Hollanda, işsizliğe çare için risk sermayesine yöneldi: Risk sermayesi konusunda hatırı sayılır ülkelerden biri de Hollanda. 1981 yılında yaşanan büyük işsizlik Hollanda'yı risk sermayesine yönlendirdi. Hükümet bu konuda öncülük yaptı ve birçok risk sermayesi şirketi kuruldu. Hollanda'da risk sermayesinin öncüsü Ellard Blaauboer, işe 10 bin Hollanda florini para ve küçük bir ofisle başladı. 'NeSBIC' adlı risk sermayesi şirketinin ise bugünkü büyüklüğü 50-60 milyon Hollanda florini civarında hesaplanıyor.
------------
TÜRKİYE'DE RİSK SERMAYESİNDE ÖNCÜ KURUM: TTGV
NE TÜR PROJELER?: TTGV 'risk sermayesi anlayışına en yakın yapılanma' olarak 1991 yılında kuruldu. TTGV Genel Sekreteri Prof. Dr. Metin Ger'in verdiği bilgiye göre kendilerine proje sunacak şirketin hukuki niteliği konusunda bir şartları yok. Hatta tek kişilik şirkete bile destek verilebiliyor. Ger 'Projenin sonuçta ticarileşebilecek yeni bir ürün olması ve gerçekleşme aşamasında Ar-Ge çalışması içermesi gerek' şeklinde konuşuyor. Ayrıca projenin finans tablosunun da iyi oturtulması önemli. Örneğin bir proje için 500 bin dolar öngörüldüyse projenin bu parayla yapılabilir ve ürün ortaya çıktıktan sonra yapılan masrafı karşılayabilecek bir pazarının olması gerekli.
KAÇ ADET PROJE KABUL EDİLDİ? TTGV'ye bugüne kadar enformatik, ileri ve yeni malzeme içeren seramik, kompozit, biyo-teknoloji, geleneksel teknoloji gibi alanlarda projeler sunuldu. TTGV her yıl ortasında ve sonunda olmak üzere iki kez proje çağrısına çıkıyor. Bu seneki ilk çağrı Haziran ayında sona erdi. TTGV şimdiye kadar 9 defa çağrıya çıktı ve 250 başvurulan 68'ini kabul etti. Bu projelerin yüzde 75'i 150 kişiden az kişi çalıştıran işletmelere ait.

Hedef konum kayıtları
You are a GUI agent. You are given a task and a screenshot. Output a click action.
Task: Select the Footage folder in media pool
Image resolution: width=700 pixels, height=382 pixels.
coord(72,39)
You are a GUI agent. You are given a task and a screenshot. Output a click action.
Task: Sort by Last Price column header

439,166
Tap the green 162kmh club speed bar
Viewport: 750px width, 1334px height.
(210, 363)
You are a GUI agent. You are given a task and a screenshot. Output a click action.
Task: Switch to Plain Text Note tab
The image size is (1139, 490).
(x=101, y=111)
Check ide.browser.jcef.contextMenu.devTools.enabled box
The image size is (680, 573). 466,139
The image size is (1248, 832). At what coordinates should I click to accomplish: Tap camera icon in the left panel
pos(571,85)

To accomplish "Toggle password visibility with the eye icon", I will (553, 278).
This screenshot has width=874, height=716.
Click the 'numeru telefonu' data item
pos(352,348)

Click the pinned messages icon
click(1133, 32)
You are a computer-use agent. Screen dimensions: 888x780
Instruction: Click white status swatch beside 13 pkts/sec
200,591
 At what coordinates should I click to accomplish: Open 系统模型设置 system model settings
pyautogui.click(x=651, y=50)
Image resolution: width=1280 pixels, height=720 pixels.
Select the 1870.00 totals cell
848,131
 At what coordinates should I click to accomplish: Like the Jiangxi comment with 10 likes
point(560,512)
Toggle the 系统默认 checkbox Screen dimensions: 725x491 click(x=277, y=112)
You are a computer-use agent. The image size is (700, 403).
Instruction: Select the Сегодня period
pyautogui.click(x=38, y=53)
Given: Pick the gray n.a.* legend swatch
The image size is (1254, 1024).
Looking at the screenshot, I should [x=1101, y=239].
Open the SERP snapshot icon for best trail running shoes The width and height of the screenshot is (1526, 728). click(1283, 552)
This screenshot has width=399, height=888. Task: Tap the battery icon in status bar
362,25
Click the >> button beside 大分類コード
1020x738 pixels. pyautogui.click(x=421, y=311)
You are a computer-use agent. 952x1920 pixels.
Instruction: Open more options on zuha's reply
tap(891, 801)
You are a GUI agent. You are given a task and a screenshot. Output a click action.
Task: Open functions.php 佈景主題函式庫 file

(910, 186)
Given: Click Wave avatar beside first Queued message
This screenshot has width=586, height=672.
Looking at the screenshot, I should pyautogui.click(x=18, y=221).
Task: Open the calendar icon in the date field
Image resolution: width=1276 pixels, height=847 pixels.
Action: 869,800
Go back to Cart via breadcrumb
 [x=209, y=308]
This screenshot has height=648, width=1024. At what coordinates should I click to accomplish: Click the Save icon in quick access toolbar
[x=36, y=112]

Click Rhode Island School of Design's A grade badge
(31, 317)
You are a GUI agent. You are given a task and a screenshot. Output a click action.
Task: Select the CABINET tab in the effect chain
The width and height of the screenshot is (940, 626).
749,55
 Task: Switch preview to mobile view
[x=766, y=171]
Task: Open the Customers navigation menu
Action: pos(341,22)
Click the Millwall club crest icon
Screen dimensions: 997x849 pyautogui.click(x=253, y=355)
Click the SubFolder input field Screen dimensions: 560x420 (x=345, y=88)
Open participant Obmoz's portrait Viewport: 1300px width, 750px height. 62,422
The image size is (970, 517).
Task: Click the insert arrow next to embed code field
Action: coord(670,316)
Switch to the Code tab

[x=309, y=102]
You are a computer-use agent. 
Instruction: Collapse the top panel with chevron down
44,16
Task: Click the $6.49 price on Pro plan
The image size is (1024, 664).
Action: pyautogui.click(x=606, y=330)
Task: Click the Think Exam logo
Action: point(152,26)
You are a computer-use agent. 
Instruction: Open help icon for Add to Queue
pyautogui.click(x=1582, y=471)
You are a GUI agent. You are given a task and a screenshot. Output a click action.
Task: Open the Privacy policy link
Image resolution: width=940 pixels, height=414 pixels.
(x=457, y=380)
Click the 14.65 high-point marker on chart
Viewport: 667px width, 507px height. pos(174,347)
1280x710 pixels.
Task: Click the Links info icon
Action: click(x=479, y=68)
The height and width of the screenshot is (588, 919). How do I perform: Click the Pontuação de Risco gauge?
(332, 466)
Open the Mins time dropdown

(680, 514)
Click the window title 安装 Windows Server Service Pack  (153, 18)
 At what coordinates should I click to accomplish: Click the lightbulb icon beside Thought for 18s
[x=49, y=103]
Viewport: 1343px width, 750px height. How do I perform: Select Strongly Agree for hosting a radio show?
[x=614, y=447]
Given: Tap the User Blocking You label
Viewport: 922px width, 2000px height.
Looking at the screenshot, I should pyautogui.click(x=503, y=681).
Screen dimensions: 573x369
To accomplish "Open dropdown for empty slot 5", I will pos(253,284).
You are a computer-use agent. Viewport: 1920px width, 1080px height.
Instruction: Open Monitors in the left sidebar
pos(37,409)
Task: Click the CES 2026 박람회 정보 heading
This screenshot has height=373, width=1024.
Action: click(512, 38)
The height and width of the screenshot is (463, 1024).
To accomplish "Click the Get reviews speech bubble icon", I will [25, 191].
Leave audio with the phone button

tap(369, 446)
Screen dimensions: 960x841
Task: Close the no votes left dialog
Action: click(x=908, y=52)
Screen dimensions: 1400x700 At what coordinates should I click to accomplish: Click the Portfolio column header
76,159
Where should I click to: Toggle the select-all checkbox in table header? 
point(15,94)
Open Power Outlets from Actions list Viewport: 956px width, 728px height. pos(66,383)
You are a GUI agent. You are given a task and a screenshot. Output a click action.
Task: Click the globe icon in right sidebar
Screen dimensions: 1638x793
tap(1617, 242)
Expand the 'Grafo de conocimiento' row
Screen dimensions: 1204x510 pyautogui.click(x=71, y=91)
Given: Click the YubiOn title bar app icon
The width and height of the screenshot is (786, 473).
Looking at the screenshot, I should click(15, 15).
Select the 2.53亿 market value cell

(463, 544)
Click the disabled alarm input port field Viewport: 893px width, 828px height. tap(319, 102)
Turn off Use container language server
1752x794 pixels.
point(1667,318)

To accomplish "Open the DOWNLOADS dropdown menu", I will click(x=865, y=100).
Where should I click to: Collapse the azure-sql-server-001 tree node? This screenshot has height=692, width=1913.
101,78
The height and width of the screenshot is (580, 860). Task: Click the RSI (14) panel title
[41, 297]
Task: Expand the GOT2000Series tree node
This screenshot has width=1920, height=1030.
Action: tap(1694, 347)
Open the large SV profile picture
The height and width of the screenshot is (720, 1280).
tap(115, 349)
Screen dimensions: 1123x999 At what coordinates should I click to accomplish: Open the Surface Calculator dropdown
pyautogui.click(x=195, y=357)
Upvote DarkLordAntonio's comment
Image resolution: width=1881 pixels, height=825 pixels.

- Kısa görev 1:
Risk sermayesi yazısından "KAÇ ADET PROJE" ile "çalıştıran işletmelere ait." arasındaki kısmı, bu iki ifade de dahil, harfi harfine yazın.
- Kısa görev 2:
Risk sermayesi yazısını son cümlesinden sonra sürdürün.
Kayıtların bu işle hiçbir ilgisi yok.

- Son cevap 1:
KAÇ ADET PROJE KABUL EDİLDİ? TTGV'ye bugüne kadar enformatik, ileri ve yeni malzeme içeren seramik, kompozit, biyo-teknoloji, geleneksel teknoloji gibi alanlarda projeler sunuldu. TTGV her yıl ortasında ve sonunda olmak üzere iki kez proje çağrısına çıkıyor. Bu seneki ilk çağrı Haziran ayında sona erdi. TTGV şimdiye kadar 9 defa çağrıya çıktı ve 250 başvurulan 68'ini kabul etti. Bu projelerin yüzde 75'i 150 kişiden az kişi çalıştıran işletmelere ait.

- Son cevap 2:
TTGV PROJELERİ NASIL DESTEKLİYOR? Projeler uzmanlardan oluşan 5 kişilik bir komite tarafından değerlendiriliyor. Komite üyelerinin bir kısmı ilgili sektörlerden seçiliyor. TTGV'nin yapacağı değerlendirmeden sonra proje kabul edilirse proje sahibi ile TTGV adi bir ortaklık kuruyor. Fikri ve sınai mülkiyet hakları konusunda herşey ortak oluyor. Proje ilerledikçe masraflar ortaklaşa karşılanıyor. Böylece masrafların yarısı TTGV tarafından ödeniyor. Ortaklık kurulduğunda üniversiteden bir uzman projenin teknik denetimi için görevlendiriliyor. Projenin gelişimini baştan sona izleyen bu uzman iki ayda bir TTGV'ye teknik rapor veriyor.
PROJE BİTTİĞİNDE NE OLUYOR? Proje bittiğinde ortaklık feshediliyor. Olay, borçlu-alacaklı ilişkisine dönüşüyor. Firma ilk yılı ödemesiz olmak üzere 3 yıl içinde aldığı desteği TTGV'ye geri ödüyor. Firmaya verilen kaynak dolar bazında hesaplanıyor. Ortaklık bittiğinde destek tutarı TL'ye çevrilip TEFE'ye endeksleniyor ve bunun üzerinden geri ödemeler yapılıyor. TTGV sadece Dünya Bankasından sağladığı kaynakla yetinmiyor. Haziran-1995'te çıkarılan Ar-Ge'ye devlet desteği konusundaki karara dayanarak gidilen proje çağrısında 23 başvurulan 12 tanesi kabul aldı. Bu projeler için de TTGV'ye Destekleme ve Fiyat İstikrar Fonundan kaynak sağlanıyor.
------------
Vakıfbank Genel Müdürü Fehmi Gültekin:
"GİRİŞİMCİLER MUTLAKA BİZE GELSİN"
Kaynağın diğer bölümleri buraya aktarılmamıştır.